I become easily irritated these days when I read the sweeping claims of the 2021 anti-vaccine, anti-face mask doomsayers who see nothing but evil in the research and dedication of medical doctors and scientists and armies of health care workers who, over the centuries, have brought the world protection against plagues that once ravaged the world unchecked.
Recently, Facebook and Twitter – unfettered platforms for anti-vaxxers’ outrageous objections to the vaccine program – have promised tighter checks on clients using their services to spread misinformation. In their reluctant concession, they have recognized that unfounded statements and false claims have been disseminated worldwide in the guise of free speech.

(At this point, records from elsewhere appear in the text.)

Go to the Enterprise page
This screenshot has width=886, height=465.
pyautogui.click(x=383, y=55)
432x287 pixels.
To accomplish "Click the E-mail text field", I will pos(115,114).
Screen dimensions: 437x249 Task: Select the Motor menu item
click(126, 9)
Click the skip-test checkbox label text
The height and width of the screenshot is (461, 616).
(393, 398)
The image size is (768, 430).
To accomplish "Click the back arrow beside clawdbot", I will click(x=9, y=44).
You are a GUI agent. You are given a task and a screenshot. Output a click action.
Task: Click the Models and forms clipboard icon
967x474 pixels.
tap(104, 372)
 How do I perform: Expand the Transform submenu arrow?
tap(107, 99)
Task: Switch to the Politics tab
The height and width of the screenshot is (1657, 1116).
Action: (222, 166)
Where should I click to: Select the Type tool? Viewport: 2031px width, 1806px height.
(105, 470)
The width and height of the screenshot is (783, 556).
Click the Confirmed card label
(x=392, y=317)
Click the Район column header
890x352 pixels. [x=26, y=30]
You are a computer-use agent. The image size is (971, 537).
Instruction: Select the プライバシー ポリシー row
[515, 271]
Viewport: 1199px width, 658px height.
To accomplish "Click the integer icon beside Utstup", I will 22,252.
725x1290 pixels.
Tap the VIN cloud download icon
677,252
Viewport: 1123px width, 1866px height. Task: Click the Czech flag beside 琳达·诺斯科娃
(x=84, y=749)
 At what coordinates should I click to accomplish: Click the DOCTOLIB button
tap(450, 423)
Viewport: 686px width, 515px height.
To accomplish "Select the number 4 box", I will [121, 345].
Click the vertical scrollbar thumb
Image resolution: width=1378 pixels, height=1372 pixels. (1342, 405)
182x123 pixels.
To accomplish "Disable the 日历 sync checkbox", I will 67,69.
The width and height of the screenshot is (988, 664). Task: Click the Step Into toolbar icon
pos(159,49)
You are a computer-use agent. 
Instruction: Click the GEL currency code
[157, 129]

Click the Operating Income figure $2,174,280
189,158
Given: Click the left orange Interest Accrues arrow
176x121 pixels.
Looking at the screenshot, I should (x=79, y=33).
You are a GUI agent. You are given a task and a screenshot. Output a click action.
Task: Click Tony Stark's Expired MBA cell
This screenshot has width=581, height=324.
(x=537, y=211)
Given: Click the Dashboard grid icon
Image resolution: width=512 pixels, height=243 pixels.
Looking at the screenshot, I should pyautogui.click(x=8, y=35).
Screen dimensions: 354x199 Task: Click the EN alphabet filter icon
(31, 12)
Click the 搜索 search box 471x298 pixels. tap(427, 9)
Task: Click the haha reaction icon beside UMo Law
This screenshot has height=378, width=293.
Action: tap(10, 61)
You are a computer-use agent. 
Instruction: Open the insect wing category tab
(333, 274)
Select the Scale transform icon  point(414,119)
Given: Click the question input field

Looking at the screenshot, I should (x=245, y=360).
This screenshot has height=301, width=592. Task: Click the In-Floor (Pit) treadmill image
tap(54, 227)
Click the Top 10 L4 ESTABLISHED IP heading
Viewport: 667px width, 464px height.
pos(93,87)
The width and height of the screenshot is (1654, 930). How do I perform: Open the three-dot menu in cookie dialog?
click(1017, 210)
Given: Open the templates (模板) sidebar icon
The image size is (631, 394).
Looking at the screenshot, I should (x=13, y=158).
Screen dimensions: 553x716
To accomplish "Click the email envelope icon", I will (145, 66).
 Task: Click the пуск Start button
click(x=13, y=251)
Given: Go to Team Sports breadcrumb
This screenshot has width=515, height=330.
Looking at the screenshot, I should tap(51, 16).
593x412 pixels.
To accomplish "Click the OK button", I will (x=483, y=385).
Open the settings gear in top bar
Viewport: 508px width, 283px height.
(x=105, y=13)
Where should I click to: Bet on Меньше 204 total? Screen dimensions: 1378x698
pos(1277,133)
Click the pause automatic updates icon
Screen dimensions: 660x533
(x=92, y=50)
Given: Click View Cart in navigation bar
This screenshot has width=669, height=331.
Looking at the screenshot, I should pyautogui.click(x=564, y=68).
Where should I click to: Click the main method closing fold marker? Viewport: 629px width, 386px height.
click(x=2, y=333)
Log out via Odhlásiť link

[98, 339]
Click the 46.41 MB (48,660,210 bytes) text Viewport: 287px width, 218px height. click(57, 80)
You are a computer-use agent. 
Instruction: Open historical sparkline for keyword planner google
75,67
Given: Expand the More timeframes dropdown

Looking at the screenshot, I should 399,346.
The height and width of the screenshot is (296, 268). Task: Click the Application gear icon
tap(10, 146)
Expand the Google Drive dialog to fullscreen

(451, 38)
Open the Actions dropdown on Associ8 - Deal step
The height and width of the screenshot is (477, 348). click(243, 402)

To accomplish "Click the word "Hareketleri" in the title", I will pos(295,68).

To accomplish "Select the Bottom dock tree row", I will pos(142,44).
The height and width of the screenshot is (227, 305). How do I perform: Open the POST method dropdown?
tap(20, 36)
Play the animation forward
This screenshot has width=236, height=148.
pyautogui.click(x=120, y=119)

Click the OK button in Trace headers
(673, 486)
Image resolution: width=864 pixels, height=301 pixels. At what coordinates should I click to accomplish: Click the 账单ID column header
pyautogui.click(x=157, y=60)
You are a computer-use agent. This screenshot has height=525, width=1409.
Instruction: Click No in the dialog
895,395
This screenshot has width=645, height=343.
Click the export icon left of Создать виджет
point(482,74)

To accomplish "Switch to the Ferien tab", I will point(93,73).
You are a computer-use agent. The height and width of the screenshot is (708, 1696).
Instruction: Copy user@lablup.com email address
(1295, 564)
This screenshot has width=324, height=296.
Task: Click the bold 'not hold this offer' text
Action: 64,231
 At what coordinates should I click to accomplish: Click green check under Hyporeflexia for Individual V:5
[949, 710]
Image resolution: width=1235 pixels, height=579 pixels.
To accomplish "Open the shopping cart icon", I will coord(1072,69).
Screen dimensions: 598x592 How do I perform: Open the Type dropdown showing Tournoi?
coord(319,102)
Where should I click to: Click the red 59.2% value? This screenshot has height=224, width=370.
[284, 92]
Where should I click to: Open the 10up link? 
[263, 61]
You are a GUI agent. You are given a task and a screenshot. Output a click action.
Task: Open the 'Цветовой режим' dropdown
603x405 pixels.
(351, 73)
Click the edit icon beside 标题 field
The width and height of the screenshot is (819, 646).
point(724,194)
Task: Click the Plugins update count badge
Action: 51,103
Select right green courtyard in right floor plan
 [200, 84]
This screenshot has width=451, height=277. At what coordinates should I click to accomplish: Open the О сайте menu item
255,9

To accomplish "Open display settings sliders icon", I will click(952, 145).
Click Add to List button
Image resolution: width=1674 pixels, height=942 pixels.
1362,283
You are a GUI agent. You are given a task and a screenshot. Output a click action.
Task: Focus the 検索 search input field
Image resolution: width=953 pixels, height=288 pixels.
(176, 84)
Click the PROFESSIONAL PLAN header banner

I reach back a little before Facebook and Twitter to my well-thumbed copy of Charles Panati’s (1989) Panati’s Extraordinary Endings of Practically Everything and Everybody for answers. It’s a minor classic in that while Panati is dealing with plagues and disasters, he does so with an occasional touch of humour that makes the horror of many catastrophic events easier to face and fight.
When reporting on New York’s “Typhoid” Mary Mallon, 68, who sent to their graves or infected with typhoid an unknown number of victims in the 1870s, he writes: “Medically she was that immunological marvel: a person who carried a deadly agent without ever becoming sick, but who can kill others with a kiss or a meringue pie.”
Much of Panati’s reporting should fascinate today’s truth seekers as they read about Dr. Edward Jenner, the English country doctor who developed the vaccine and method of vaccination that led to the end of smallpox as a global pestilence – a brutal killer of millions until 1977 when it was finally defeated.
Like today’s vaccination attack on COVID-19, Dr. Jenner’s vaccine procedure faced a daunting public fear campaign and he was much maligned until smallpox was finally listed as defeated. Readers who have a genuine fear of vaccines might profit from an hour or two with Panati and pray that the men and women he portrays, facing and defeating centuries of health fear-mongering, never give up the fight.